I hope you are wrong about the hyper inflation but I agree with you about
the tricks.    Tricks don't correct cultural dysfunction, they just enable
it.

 

REH

 

From: [email protected]
[mailto:[email protected]] On Behalf Of Keith Hudson
Sent: Thursday, September 22, 2011 4:16 AM
To: RE-DESIGNING WORK, INCOME DISTRIBUTION, , EDUCATION
Subject: [Futurework] A Double Twist by the US Government/Fed

 

After their two-day meeting, the Federal Reserve (the US central bank) have
announced "Operation Twist". It certainly is a twist. In fact, it's a
re-twist on the twist that's already been carried out. 

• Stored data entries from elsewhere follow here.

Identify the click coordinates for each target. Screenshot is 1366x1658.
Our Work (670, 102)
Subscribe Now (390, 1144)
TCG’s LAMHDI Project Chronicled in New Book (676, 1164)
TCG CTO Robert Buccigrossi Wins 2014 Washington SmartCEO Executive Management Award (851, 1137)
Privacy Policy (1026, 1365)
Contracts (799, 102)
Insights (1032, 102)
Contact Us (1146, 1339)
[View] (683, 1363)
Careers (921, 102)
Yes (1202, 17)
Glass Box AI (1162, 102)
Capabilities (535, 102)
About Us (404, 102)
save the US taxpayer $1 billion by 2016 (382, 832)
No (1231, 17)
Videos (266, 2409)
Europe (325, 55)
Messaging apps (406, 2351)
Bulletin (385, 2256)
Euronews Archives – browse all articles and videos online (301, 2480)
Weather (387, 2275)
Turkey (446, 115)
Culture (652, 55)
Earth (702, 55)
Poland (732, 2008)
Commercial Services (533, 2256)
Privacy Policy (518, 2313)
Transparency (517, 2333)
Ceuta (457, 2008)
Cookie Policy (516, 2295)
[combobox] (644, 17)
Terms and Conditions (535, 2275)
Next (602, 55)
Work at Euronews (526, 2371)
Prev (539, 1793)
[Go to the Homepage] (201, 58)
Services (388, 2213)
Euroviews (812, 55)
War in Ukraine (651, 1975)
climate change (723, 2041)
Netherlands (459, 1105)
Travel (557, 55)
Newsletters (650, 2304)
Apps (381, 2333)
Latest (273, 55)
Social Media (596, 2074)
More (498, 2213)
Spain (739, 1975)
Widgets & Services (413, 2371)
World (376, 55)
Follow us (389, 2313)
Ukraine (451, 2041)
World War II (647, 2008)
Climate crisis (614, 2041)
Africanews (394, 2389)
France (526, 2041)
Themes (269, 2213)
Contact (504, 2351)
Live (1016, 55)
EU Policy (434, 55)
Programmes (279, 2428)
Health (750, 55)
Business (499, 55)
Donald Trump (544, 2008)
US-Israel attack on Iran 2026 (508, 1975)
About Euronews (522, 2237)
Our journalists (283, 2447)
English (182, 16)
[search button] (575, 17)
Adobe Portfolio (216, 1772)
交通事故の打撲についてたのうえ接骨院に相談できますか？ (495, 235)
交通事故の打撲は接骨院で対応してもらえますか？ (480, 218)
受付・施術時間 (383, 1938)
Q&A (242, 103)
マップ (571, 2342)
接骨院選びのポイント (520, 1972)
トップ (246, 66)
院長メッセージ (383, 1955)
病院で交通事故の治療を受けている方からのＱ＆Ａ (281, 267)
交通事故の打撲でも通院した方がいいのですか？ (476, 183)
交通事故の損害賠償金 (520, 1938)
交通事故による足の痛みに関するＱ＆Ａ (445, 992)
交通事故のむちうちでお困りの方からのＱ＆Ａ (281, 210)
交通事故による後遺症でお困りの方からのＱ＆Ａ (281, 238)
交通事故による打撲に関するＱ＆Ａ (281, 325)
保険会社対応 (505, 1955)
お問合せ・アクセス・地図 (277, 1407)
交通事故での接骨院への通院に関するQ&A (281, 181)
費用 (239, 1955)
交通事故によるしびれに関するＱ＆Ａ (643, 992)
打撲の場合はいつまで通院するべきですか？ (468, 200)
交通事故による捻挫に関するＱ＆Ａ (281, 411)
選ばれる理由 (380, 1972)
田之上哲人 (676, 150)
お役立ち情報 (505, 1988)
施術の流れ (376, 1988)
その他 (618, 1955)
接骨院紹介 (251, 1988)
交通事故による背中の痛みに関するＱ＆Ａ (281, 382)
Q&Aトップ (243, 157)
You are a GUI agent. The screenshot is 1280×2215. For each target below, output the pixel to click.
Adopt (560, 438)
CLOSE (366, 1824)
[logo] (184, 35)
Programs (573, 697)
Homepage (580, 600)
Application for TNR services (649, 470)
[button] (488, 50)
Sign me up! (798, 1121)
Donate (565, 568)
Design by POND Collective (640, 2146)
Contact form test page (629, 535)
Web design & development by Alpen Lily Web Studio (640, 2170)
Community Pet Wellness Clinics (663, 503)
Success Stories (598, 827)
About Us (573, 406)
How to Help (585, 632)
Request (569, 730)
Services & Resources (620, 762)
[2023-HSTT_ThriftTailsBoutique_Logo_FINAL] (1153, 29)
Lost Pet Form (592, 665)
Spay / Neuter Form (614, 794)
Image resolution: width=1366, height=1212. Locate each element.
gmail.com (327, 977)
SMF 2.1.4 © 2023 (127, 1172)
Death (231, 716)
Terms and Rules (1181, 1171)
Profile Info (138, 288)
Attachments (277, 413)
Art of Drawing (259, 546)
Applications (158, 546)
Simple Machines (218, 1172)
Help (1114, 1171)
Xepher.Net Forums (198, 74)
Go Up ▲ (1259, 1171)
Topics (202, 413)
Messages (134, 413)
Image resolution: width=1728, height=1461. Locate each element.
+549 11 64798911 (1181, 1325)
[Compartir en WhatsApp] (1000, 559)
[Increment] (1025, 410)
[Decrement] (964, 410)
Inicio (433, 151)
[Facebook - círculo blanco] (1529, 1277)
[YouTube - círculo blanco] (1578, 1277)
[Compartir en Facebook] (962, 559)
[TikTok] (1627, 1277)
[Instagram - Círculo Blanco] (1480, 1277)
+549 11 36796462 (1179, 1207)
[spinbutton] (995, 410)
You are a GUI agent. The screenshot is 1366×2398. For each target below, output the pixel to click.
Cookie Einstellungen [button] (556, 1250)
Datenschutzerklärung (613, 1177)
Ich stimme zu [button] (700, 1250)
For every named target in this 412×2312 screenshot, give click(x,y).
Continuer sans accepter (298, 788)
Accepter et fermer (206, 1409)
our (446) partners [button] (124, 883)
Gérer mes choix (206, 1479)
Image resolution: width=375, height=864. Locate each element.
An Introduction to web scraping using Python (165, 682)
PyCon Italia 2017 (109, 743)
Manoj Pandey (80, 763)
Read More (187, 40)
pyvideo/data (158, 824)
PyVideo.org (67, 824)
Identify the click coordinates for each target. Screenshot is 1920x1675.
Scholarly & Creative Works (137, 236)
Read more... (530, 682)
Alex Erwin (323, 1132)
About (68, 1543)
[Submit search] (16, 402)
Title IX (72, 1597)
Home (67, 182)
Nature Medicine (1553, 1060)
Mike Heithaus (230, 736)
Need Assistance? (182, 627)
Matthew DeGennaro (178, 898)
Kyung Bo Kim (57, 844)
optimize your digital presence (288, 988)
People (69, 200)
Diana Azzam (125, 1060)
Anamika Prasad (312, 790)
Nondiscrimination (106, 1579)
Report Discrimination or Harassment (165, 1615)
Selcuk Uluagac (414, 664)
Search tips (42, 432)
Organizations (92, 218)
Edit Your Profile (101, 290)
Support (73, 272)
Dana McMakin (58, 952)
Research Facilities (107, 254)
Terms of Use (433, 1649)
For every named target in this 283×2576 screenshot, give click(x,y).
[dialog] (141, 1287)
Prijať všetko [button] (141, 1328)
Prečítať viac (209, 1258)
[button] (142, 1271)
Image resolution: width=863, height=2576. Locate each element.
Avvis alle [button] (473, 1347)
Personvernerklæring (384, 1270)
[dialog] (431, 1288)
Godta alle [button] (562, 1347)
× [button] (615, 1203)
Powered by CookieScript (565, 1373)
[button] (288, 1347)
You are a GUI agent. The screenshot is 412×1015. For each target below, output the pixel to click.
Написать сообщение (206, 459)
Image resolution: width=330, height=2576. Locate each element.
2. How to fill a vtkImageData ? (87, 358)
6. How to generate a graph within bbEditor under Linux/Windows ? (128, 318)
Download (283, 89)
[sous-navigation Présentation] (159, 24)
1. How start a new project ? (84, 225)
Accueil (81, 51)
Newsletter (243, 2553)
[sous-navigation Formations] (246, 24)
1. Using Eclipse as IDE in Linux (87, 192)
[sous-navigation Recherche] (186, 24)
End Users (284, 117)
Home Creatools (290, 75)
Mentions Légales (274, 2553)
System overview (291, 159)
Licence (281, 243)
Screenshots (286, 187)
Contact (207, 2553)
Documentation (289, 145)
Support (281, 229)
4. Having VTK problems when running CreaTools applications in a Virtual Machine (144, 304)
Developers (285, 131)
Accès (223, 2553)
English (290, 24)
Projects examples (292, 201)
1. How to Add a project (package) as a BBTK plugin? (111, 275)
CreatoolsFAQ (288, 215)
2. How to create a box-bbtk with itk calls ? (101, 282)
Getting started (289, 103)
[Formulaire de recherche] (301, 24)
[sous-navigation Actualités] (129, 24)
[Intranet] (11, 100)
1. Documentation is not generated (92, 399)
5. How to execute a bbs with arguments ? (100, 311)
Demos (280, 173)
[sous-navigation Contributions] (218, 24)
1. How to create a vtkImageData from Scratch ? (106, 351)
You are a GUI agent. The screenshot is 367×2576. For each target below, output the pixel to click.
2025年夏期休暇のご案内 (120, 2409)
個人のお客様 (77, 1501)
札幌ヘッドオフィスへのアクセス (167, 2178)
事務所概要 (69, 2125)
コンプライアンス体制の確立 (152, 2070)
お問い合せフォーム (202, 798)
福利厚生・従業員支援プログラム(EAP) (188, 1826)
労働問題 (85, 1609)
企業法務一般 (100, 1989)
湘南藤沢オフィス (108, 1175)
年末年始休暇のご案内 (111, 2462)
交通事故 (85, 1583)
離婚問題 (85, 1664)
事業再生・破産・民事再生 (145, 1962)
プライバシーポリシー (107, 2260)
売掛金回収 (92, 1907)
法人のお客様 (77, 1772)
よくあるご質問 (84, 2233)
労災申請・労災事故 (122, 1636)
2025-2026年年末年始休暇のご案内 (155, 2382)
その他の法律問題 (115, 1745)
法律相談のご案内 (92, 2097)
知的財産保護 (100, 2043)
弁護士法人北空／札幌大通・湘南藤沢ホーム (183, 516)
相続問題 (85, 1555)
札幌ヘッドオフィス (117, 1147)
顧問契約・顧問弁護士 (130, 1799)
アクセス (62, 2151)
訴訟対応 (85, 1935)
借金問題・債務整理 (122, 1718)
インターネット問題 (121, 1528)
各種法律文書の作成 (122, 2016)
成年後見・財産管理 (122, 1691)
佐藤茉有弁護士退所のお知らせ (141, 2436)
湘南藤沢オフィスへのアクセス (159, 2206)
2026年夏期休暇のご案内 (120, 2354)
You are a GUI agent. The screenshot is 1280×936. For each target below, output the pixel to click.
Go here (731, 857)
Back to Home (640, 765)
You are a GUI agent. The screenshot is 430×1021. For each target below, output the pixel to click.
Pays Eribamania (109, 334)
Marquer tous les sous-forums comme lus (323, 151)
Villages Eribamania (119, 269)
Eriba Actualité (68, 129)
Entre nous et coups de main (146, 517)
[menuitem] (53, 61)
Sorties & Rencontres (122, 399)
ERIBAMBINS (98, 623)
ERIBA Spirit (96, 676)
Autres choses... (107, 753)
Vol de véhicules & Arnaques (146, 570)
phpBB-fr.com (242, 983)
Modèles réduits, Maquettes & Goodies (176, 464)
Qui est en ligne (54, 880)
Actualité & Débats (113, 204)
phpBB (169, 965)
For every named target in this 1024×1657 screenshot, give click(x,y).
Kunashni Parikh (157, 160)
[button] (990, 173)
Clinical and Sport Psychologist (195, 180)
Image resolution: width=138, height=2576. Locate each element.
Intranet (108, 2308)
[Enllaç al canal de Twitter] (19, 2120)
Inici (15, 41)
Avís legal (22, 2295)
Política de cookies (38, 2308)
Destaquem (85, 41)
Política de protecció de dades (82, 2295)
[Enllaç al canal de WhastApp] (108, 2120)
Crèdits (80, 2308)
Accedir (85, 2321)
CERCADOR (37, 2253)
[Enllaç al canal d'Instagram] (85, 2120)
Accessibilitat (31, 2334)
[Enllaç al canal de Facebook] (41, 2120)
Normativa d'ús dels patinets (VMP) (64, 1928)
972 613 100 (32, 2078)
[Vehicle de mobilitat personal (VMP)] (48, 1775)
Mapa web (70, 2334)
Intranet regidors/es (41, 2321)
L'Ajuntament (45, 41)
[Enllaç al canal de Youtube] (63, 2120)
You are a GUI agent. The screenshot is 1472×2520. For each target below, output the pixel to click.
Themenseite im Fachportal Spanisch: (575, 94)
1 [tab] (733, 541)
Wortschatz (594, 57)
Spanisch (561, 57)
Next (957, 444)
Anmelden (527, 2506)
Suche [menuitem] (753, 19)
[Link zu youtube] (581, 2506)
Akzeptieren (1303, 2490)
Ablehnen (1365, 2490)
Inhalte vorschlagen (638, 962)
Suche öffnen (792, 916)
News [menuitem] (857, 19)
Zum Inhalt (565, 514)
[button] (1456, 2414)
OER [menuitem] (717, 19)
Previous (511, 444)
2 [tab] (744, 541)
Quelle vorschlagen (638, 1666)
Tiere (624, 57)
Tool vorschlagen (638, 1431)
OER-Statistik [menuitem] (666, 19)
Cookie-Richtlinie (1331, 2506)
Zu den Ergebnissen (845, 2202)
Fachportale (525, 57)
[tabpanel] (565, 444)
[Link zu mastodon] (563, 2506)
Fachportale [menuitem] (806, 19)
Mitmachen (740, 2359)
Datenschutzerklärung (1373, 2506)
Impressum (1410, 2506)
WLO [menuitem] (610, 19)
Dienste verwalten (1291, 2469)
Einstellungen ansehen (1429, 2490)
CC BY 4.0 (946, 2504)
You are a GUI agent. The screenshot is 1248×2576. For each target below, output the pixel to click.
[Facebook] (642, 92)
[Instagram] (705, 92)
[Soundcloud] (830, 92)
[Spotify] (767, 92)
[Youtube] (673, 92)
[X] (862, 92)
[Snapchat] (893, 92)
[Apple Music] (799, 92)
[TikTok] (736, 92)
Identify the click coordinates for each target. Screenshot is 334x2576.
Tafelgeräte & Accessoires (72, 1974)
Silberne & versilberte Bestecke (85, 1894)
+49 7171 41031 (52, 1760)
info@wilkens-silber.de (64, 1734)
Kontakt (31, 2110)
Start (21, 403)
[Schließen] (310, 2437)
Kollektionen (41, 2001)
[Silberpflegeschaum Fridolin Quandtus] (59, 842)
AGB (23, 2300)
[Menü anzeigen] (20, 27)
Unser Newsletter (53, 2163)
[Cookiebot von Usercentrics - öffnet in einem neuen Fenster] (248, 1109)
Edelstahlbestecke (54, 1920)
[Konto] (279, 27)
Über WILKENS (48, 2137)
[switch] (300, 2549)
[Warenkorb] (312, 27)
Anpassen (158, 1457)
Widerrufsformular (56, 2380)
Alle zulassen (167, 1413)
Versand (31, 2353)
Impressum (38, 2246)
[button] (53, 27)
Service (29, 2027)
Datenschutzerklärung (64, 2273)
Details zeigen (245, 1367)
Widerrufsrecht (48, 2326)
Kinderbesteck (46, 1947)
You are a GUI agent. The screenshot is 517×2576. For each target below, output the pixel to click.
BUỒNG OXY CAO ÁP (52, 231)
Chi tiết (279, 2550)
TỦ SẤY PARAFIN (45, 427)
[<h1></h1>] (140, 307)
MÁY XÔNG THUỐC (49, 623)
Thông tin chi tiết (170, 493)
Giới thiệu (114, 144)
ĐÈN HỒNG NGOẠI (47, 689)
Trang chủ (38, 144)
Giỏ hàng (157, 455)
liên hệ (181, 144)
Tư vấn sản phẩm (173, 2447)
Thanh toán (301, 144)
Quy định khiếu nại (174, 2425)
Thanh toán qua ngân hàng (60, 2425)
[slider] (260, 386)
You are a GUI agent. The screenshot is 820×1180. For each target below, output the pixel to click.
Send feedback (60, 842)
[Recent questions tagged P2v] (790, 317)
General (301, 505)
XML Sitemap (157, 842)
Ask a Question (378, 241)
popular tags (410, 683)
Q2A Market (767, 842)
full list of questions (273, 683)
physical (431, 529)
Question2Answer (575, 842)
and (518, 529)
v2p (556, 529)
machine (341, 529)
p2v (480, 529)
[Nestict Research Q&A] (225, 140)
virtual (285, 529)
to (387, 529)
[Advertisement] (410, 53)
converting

What's being put over to the totally bemused public (and many financial
journalists) is that the Government (the US Treasury) will 'buy' $400
billion of government long-dated bonds by 'selling' the same amount of
short-dated bonds. This is supposed to be benign in that no new money is
being created. Thus there'll be no danger of causing inflation. The idea
behind it is that long-term interest rates of the currency will be brought
down and thus tempt industry into investing in long-term plans and getting
people back to work.

Never mind that most consumer-production transnational corporations are
already sitting on massive profits that they don't know what to do with,
what's all this about the government 'buying' and 'selling'? The fact is
that the US government is already insolvent and doesn't have the money to
'buy' the short-term bonds in the first place. Short-term bonds are either
owned by private investors (e.g. pension funds) and have to be bought with
real cash, or they've already been 'bought' by the Government (the US
Treasury) and then placed in hock at the pawnbrokers (the Fed) which then
prints the money. This is called Quantitative Easing. If the Government
wants to get hold of the pawned short-term bonds, then they've got to pay
the Fed in order to get them out of hock, just as anybody has to do at the
pawnbrokers.

The only way that the US Government can 'sell' the Fed-owned short-term
bonds is by some form of subterfuge which breaks all accounting principles
-- by the Fed pretending not to notice that their collateral is being
burgled and then used to buy long-term bonds. And then, of course, the newly
acquired long-term bonds will immediately have to be placed in hock with the
Fed in order for the new money to be created. Thus the Government now owes
not just $400 billion, but $800 billion. This is not only the $400 billion
of short-term bonds it has burgled but another $400 billion of long-term
bonds newly put in hock.

Central banks are supposed to be independent from governments. They are
supposed to have two distinct functions. One is to look after the value of
the currency on behalf of the public by cudgeling the ordinary banks'
proclivity to manufacture credit. The other is take care of taxpayers' money
and cudgel the government if necessary if it tries to borrow way beyond what
it's able to tax. On these two counts, whatever politicians may say, central
banks have compromised themselves decades ago. By colluding together,
governments and central banks have been defrauding their electorates with
steady inflation for decades. By this new double-twist, the US government is
set to defraud its electorate even further. 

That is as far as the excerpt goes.